Exercise objective: Repeat only the lines below from the one that contains "The width and" through the final line, exactly. Omit pictures.

Records provided:
== Segment start ==

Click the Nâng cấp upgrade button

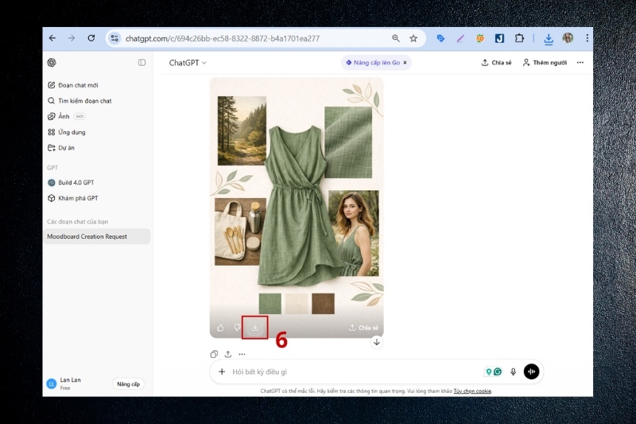(128, 383)
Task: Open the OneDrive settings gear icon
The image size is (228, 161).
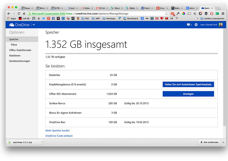Action: 196,25
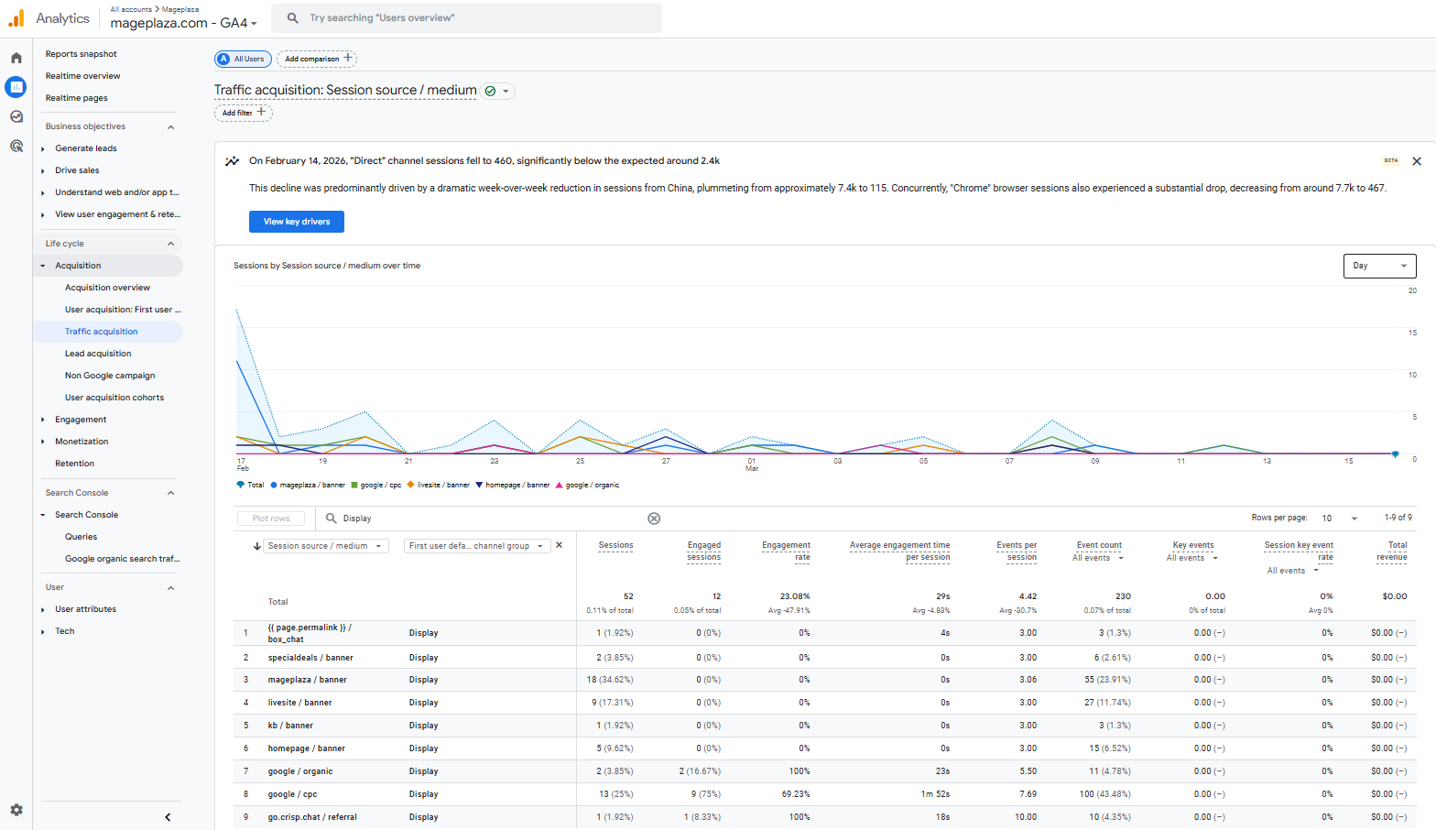Toggle the mageplaza / banner legend series
1436x830 pixels.
[x=311, y=485]
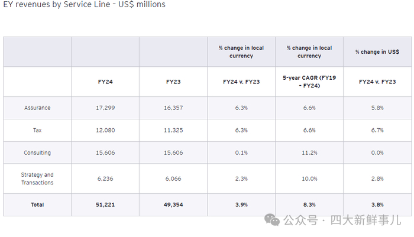Click Assurance FY24 value 17,299

[x=105, y=108]
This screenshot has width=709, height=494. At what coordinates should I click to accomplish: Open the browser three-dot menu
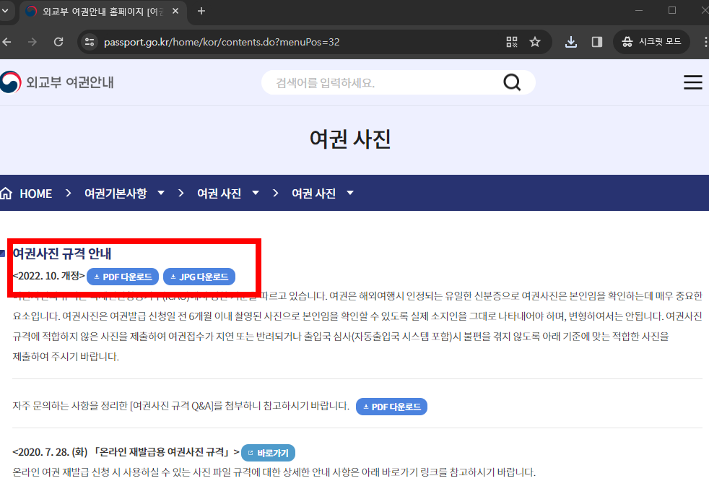click(x=704, y=42)
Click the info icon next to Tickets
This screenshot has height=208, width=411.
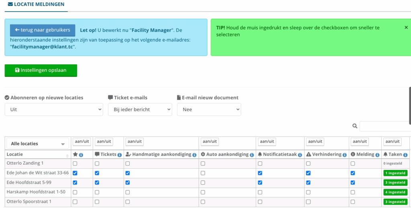120,155
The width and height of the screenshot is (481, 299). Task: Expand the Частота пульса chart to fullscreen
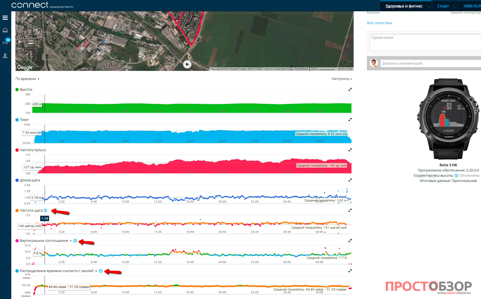pos(350,150)
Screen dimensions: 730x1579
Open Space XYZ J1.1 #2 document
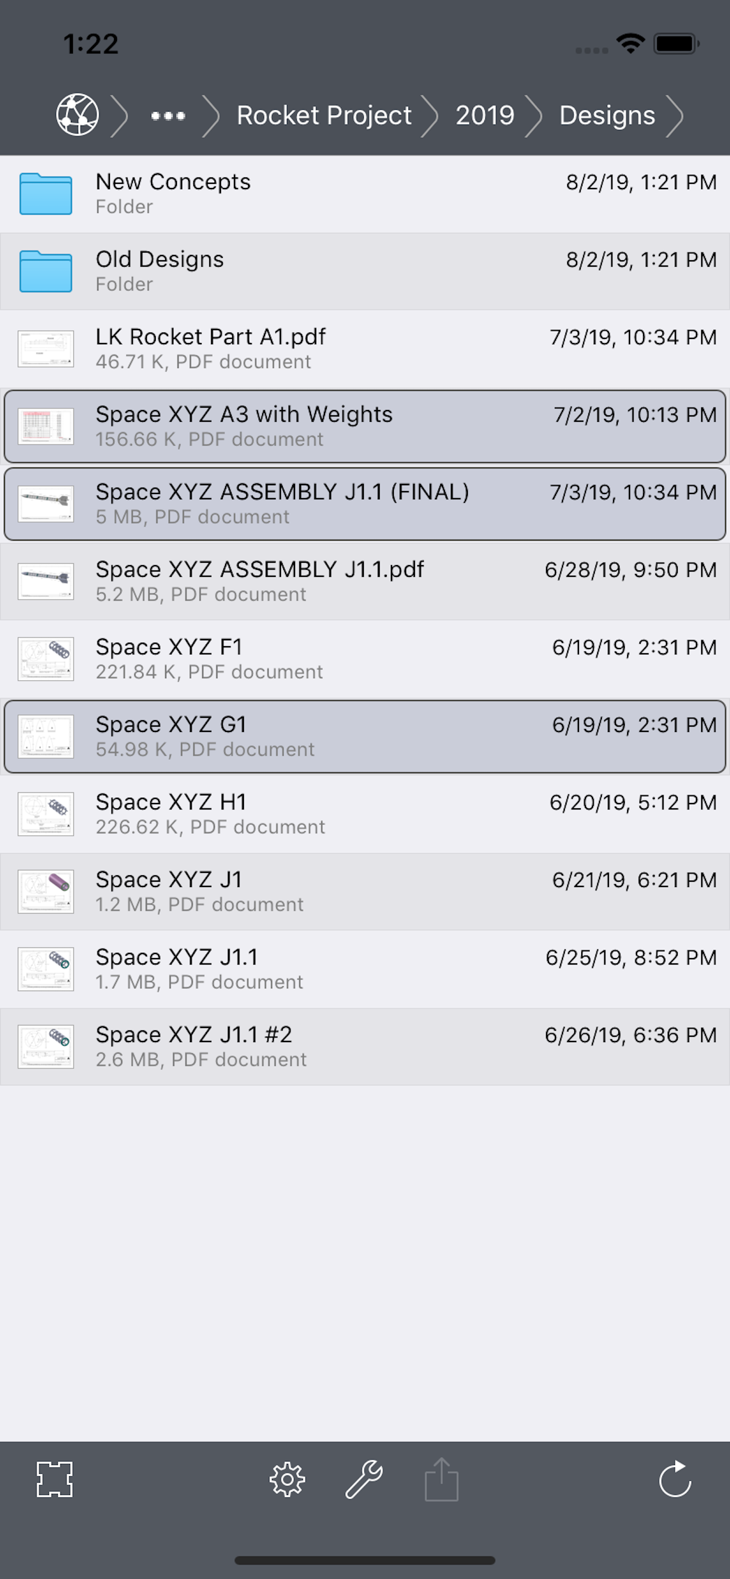365,1046
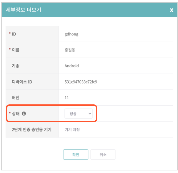The height and width of the screenshot is (173, 178).
Task: Cancel with the 취소 button
Action: (103, 154)
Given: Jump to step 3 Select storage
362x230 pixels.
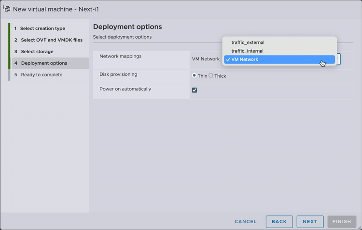Looking at the screenshot, I should pos(37,52).
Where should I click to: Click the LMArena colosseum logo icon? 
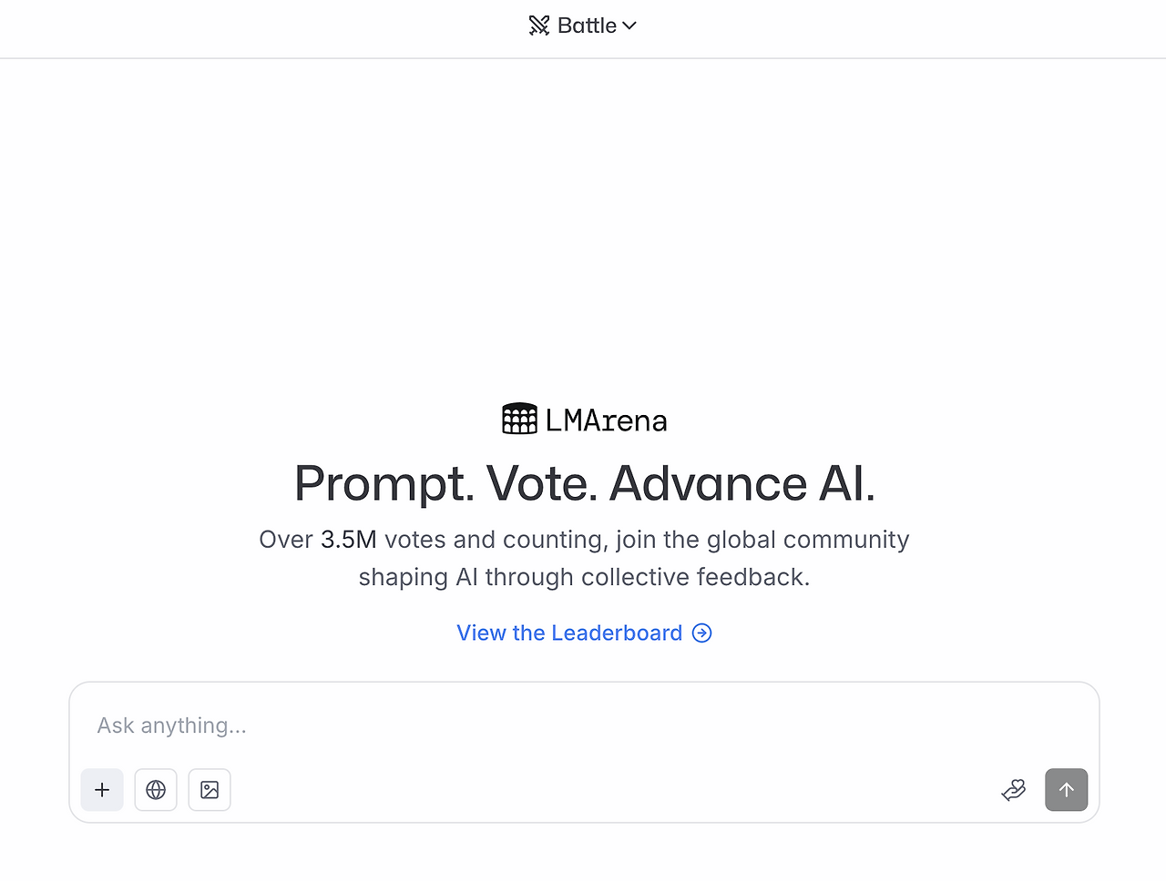tap(519, 419)
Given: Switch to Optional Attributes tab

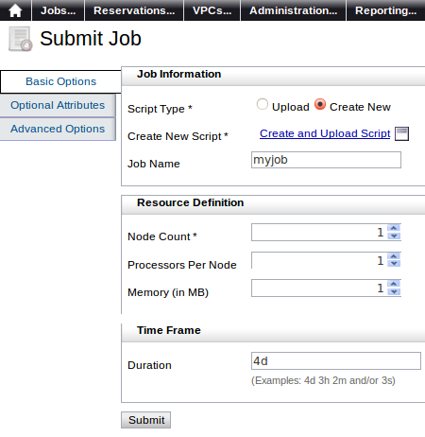Looking at the screenshot, I should tap(58, 105).
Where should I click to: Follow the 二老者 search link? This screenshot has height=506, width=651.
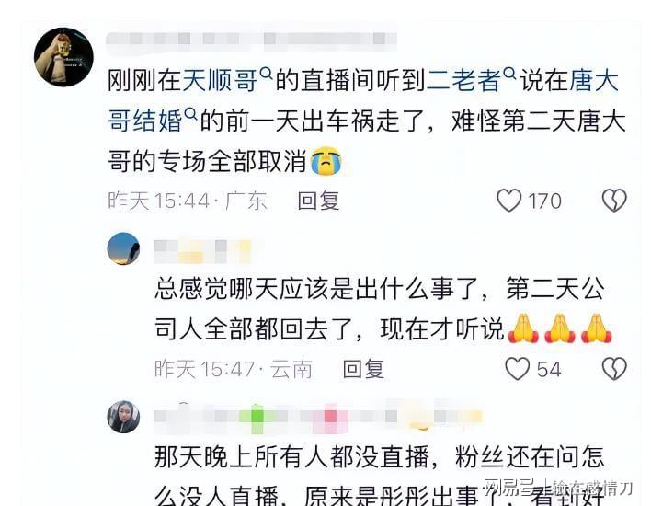pos(463,81)
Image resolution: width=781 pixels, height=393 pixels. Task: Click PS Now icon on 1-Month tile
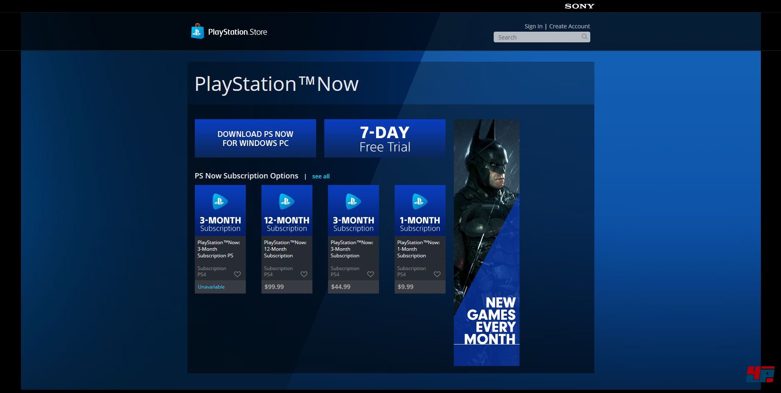[420, 201]
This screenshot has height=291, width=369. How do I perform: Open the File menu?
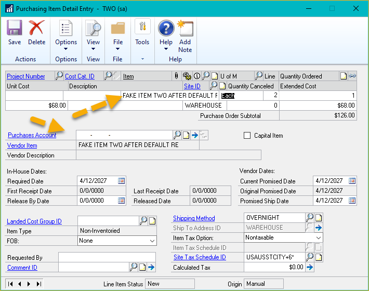pos(118,34)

== Segment end ==

Solved exercise:
The width and height of the screenshot is (481, 299). Task: Expand the Частота пульса chart to fullscreen
pos(350,150)
Screen dimensions: 730x1579
Open Space XYZ J1.1 #2 document
365,1046
The height and width of the screenshot is (173, 178).
Task: Cancel with the 취소 button
Action: (103, 154)
Given: Jump to step 3 Select storage
362x230 pixels.
Looking at the screenshot, I should pos(37,52).
Where should I click to: Click the LMArena colosseum logo icon? 
tap(519, 419)
Given: Switch to Optional Attributes tab

Looking at the screenshot, I should tap(58, 105).
Where should I click to: Follow the 二老者 search link? This screenshot has height=506, width=651.
pos(463,81)
Image resolution: width=781 pixels, height=393 pixels. Task: Click PS Now icon on 1-Month tile
[420, 201]
This screenshot has height=291, width=369. How do I perform: Open the File menu?
pos(118,34)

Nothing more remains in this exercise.